== Source document ==
[Start]
Viewpoint -- Raising Ethanol Levels Could Hurt Consumers, Manufacturers -- If Not Done Right

When ethanol levels are raised, small engines react differently and in a potentially dangerous way -- boat engines may seize up and gas may leak, the RPM increases on chainsaws as the clutch and chain are constantly engaged, and rubber and other componen

In early March, the State of Minnesota and the Renewable Fuels Association (RFA) released parts of a screening study in response to legislation passed by the State of Minnesota requiring the use of 20% volume ethanol blended gasoline (E20). Under the Clean Air Act, E20 must meet certain tests before being allowed for use in most vehicles and small engines.

After one year of testing, the study sponsors concluded that E20 will not harm current automotive fuel systems. They also claimed E20 provided similar power and performance to 10% ethanol blended fuel throughout the entire calendar year. As a result, Minnesota Governor Tim Pawlenty's lauded the study and urged for an increase in the blend rate.

As a member of AllSAFE, an organization that represents 13 national consumer, manufacturing, and gasoline retailer associations and speaks on fuel-related legislation for over 250 million Americans that own and operate over 400 million products, the study's conclusions set off some very loud alarm bells.

Let's be clear. We are not anti-ethanol. We certainly support the national move toward the increased use of ethanol, turning plants and plant material into fuel that can decrease our dependence on gasoline and help the U.S. achieve "energy security."
[End]
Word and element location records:
[Start]
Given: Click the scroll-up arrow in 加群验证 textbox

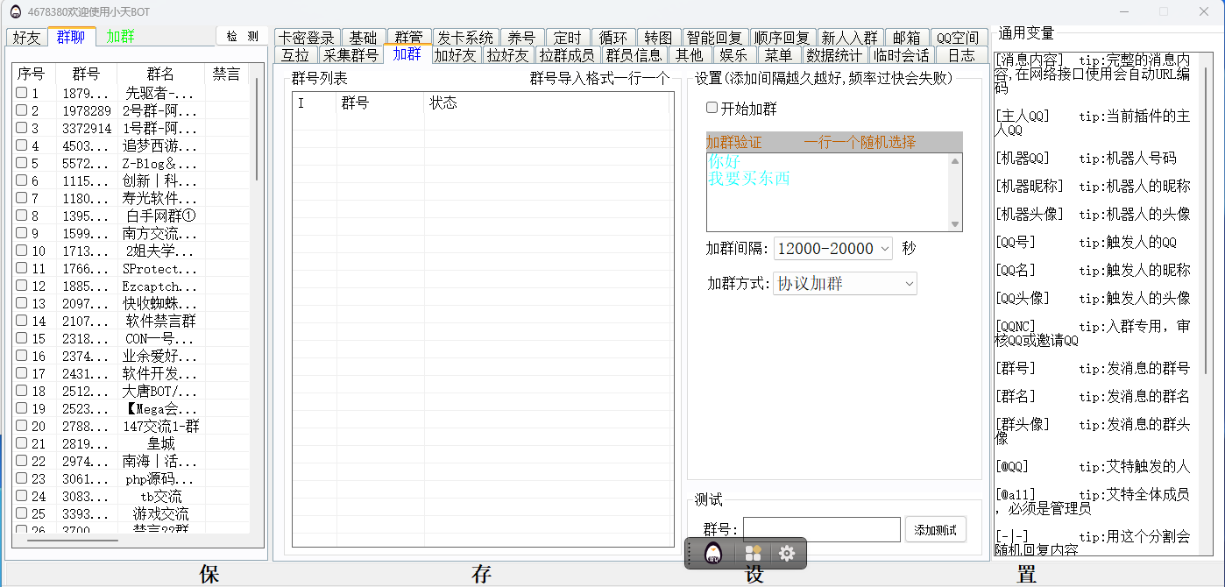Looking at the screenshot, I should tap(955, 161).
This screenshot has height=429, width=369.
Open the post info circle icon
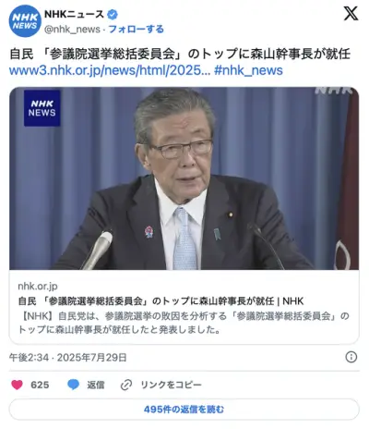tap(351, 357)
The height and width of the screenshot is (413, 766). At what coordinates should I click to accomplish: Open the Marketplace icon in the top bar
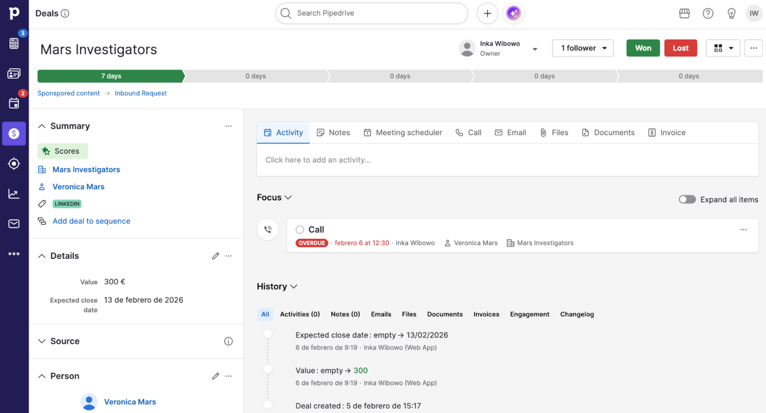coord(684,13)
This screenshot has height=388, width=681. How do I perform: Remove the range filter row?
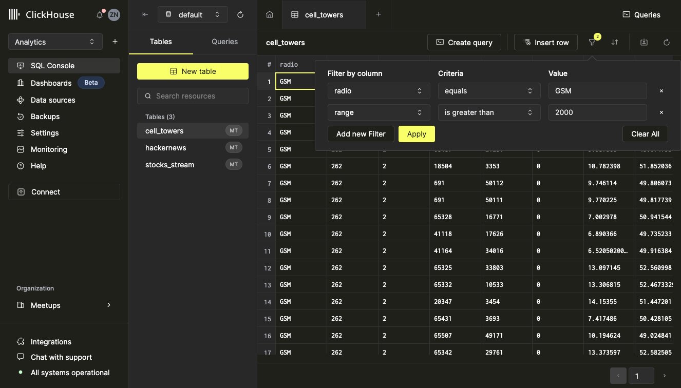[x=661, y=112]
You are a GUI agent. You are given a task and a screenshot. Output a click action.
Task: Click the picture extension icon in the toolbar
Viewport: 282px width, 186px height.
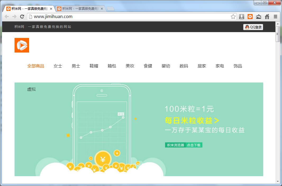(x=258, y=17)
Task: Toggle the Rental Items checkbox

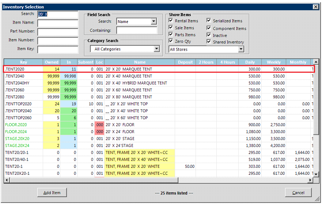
[End]
== Exercises to complete ==
1. According to the ethanol viewpoint, why did Minnesota's governor praise the study and push for a higher blend rate?
2. Duplicate the ethanol viewpoint between "As a member" and "loud alarm bells.", inclusive.

== Answers to the tasks ==
1. After one year of testing, the study sponsors concluded that E20 will not harm current automotive fuel systems. They also claimed it gave power and performance similar to 10% ethanol blended fuel throughout the entire calendar year.

2.
As a member of AllSAFE, an organization that represents 13 national consumer, manufacturing, and gasoline retailer associations and speaks on fuel-related legislation for over 250 million Americans that own and operate over 400 million products, the study's conclusions set off some very loud alarm bells.